§ **SET EXERCISE**
Return each line of the records below that contains the word "Where", copying every such line in full.

Pointing records for text and elements:

• • • •

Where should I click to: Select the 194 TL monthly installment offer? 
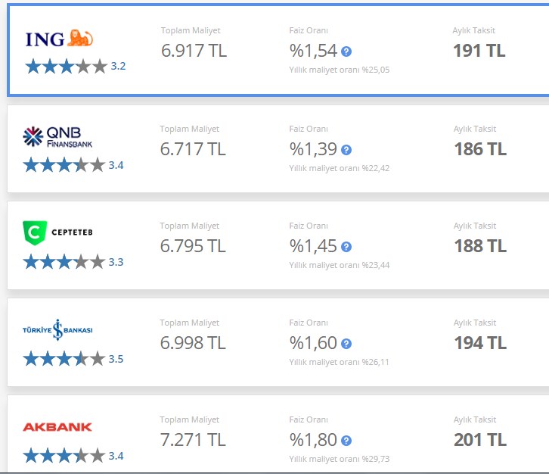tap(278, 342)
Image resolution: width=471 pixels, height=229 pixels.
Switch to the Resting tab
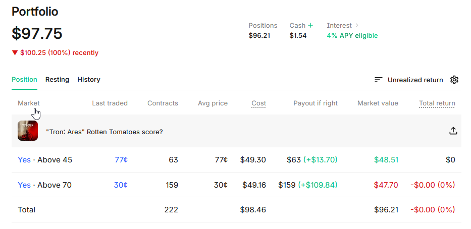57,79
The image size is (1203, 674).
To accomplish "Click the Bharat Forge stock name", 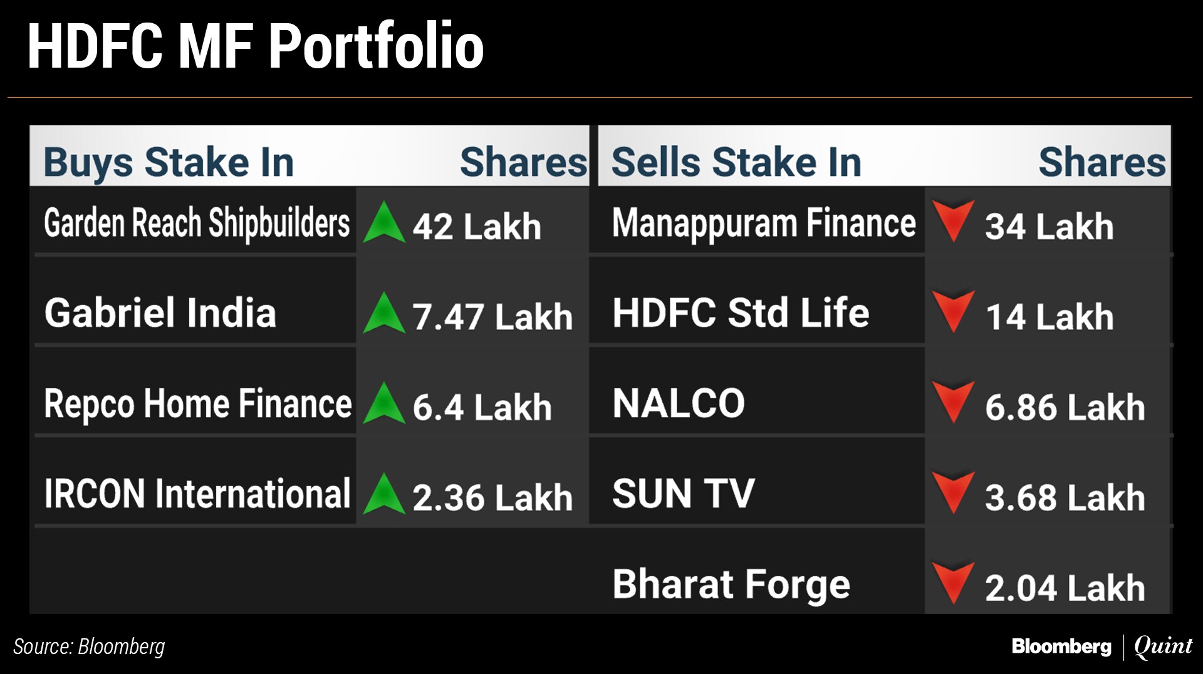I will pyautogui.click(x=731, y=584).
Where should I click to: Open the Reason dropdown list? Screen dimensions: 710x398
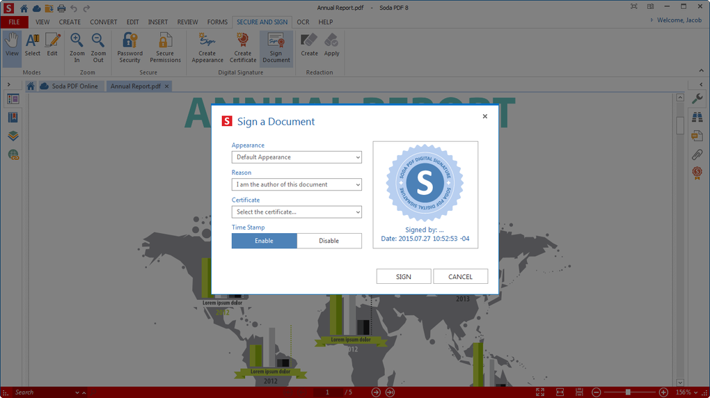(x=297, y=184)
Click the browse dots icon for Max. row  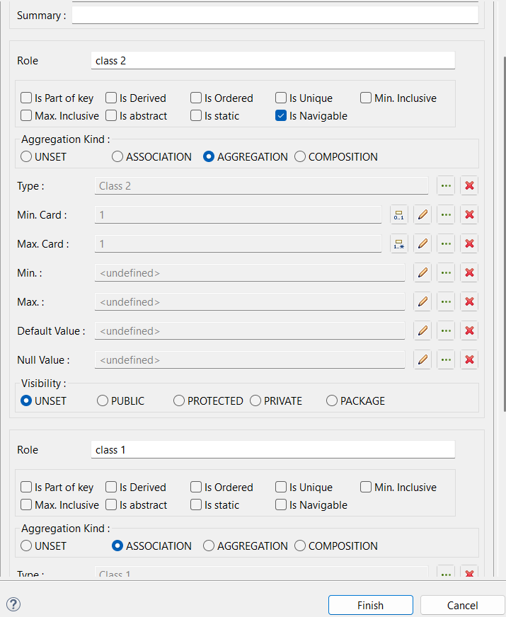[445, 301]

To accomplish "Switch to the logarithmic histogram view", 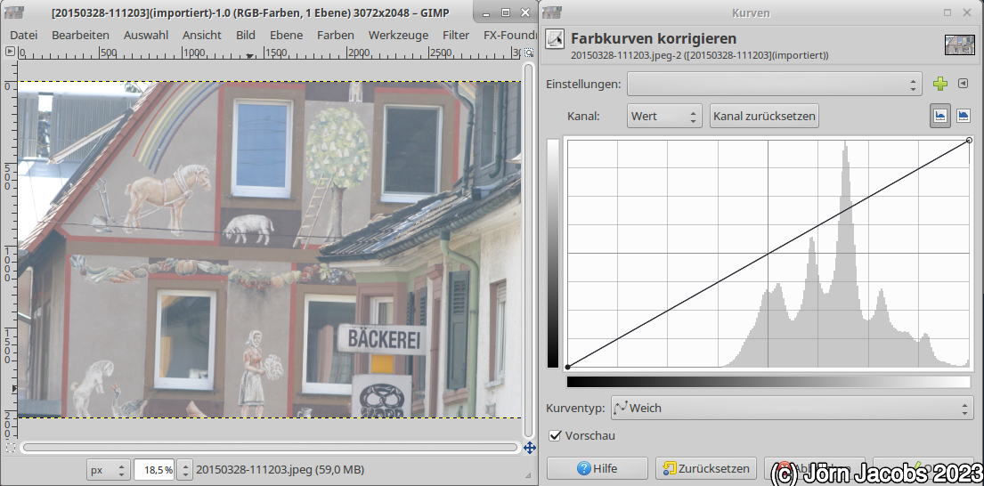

• • • •

§ **CORRECT ANSWER**
Where should I click to: Select the 194 TL monthly installment offer? 
Where should I click to: Open the Reason dropdown list? Screen dimensions: 710x398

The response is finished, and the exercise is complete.